-- ABOUT THIS TASK --
Transcribe the entries below exactly.

-- RECORDED INFORMATION --
++++

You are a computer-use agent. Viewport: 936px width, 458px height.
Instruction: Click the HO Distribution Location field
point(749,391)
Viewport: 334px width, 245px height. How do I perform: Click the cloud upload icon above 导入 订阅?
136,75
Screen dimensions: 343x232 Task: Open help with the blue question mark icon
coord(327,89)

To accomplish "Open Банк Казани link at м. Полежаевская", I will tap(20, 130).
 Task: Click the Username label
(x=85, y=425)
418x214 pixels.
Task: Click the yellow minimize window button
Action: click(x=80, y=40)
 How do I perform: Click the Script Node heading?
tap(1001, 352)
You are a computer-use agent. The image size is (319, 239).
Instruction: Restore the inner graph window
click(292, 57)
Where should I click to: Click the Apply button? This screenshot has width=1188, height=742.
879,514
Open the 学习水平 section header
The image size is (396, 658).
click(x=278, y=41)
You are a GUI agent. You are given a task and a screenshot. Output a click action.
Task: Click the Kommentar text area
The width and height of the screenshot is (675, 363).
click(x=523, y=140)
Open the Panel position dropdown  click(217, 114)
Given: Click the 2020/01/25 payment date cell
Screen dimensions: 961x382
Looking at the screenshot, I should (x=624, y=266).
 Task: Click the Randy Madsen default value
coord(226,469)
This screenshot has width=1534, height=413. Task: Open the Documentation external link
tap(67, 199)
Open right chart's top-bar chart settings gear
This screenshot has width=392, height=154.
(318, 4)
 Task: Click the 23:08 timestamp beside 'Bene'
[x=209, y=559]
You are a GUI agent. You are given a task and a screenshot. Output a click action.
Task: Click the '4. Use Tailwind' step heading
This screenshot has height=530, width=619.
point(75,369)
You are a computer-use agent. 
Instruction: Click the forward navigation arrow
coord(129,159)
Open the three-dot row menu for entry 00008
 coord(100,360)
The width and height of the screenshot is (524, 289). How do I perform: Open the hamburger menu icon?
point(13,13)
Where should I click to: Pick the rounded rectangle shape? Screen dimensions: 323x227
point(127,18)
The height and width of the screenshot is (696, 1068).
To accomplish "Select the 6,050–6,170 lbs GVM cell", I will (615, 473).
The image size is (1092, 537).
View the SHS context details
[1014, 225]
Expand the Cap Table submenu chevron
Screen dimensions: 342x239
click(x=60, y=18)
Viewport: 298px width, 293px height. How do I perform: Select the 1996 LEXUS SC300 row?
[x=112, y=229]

++++

-- TASK ANSWER --
You are a computer-use agent. Viewport: 936px width, 458px height.
Instruction: Click the HO Distribution Location field
point(749,391)
Viewport: 334px width, 245px height. How do I perform: Click the cloud upload icon above 导入 订阅?
136,75
Screen dimensions: 343x232 Task: Open help with the blue question mark icon
coord(327,89)

To accomplish "Open Банк Казани link at м. Полежаевская", I will tap(20, 130).
 Task: Click the Username label
(x=85, y=425)
418x214 pixels.
Task: Click the yellow minimize window button
Action: click(x=80, y=40)
 How do I perform: Click the Script Node heading?
tap(1001, 352)
You are a computer-use agent. The image size is (319, 239).
Instruction: Restore the inner graph window
click(292, 57)
Where should I click to: Click the Apply button? This screenshot has width=1188, height=742.
879,514
Open the 学习水平 section header
The image size is (396, 658).
click(x=278, y=41)
You are a GUI agent. You are given a task and a screenshot. Output a click action.
Task: Click the Kommentar text area
The width and height of the screenshot is (675, 363).
click(x=523, y=140)
Open the Panel position dropdown  click(217, 114)
Given: Click the 2020/01/25 payment date cell
Screen dimensions: 961x382
Looking at the screenshot, I should (x=624, y=266).
 Task: Click the Randy Madsen default value
coord(226,469)
This screenshot has width=1534, height=413. Task: Open the Documentation external link
tap(67, 199)
Open right chart's top-bar chart settings gear
This screenshot has width=392, height=154.
(318, 4)
 Task: Click the 23:08 timestamp beside 'Bene'
[x=209, y=559]
You are a GUI agent. You are given a task and a screenshot. Output a click action.
Task: Click the '4. Use Tailwind' step heading
This screenshot has height=530, width=619.
point(75,369)
You are a computer-use agent. 
Instruction: Click the forward navigation arrow
coord(129,159)
Open the three-dot row menu for entry 00008
 coord(100,360)
The width and height of the screenshot is (524, 289). How do I perform: Open the hamburger menu icon?
point(13,13)
Where should I click to: Pick the rounded rectangle shape? Screen dimensions: 323x227
point(127,18)
The height and width of the screenshot is (696, 1068).
To accomplish "Select the 6,050–6,170 lbs GVM cell", I will (615, 473).
The image size is (1092, 537).
View the SHS context details
[1014, 225]
Expand the Cap Table submenu chevron
Screen dimensions: 342x239
click(x=60, y=18)
Viewport: 298px width, 293px height. How do I perform: Select the 1996 LEXUS SC300 row?
[x=112, y=229]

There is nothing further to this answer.